Tras los mimbres con los que poder construir mi cesto de mi memoria escuché, en la Fundación Joan March, Madrid, años 1980, una conferencia del historiador Juan Marichal, exiliado al que se podría otorgar la misma definición que él dio de Manuel Azaña, «burgués, liberal e intelectual» –y maestro en Harvard durante décadas-. «La guerra española de 1936-1939 no fue un acontecimiento histórico español aislante, como se empeñan en ver gran parte de nuestra historiografía, a la vez masoquista y provinciana, un hecho histórico peculiar de nuestro país, sino una trágica sincronía de España con la historia universal». Y en otro momento añade, «la violencia casi geológica de la historia universal irrumpió ese verano en España».

La barbarie, culta o analfabeta, de cualquier vecino despertada y empujada por brutales fuerzas tectónicas.

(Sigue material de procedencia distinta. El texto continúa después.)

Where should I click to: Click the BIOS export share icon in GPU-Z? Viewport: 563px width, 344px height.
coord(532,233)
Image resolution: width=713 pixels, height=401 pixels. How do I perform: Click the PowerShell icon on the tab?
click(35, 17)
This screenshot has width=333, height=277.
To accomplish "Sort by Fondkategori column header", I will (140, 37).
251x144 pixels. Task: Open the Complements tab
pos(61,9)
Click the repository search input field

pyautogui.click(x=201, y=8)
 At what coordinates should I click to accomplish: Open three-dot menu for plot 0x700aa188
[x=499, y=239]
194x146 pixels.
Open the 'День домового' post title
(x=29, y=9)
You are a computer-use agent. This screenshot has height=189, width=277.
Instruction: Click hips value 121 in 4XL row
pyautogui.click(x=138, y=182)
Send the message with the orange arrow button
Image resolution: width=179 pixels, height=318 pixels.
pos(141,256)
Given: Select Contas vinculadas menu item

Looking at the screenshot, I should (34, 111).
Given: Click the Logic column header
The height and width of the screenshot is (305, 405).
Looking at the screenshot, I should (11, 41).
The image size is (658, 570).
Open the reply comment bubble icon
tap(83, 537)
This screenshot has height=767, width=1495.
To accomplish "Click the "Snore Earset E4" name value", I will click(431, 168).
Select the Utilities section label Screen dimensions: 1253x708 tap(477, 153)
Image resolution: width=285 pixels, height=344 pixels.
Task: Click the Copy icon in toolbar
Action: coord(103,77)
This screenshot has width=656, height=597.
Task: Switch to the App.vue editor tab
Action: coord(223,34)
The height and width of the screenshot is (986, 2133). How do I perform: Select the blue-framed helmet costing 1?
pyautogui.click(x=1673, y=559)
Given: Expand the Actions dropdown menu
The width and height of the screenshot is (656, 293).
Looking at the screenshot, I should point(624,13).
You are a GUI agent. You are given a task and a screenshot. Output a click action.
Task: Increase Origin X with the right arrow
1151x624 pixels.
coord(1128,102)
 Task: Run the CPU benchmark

Así fuimos de insignificantes y miserables. Y así se fue quedando sola y abandonada la República, sin republicanos. Todos ansiaban la dictadura de los suyos, y la destrucción de los demás, de los oponentes, salvo una exigua minoría (Chaves Nogales) que acabó en el exilio, lejos de España, o en el «exilio interior» (Miguel Salabert, 1958).

Esta es mi guerra y mi República. Me cuesta identificarme con cualquier otra reconstrucción, relectura o construcción de Memoria. Me creo la mía. He conocido la vergüenza, la fatuidad y la ignorancia de vencedores. Y el miedo y el oprobio de derrotados condenados a una vida de estigma y miseria. Es el caso de Ángel Miguel Salas, contrapunto de Sureda Meléndez. La fuerza intangible y desmedida de todo aquello que se proyectó sobre España y los españoles me relativiza el abuso del gatillo. Será mi dedicación como abogado defensor. Tengo pendiente profundizar en la historia del negocio. No el negocio de la guerra, el negocio del franquismo que existió y que fue el resultado de la ocupación. Y que blanqueamos en la Transición, parte del precio de nuestra libertad.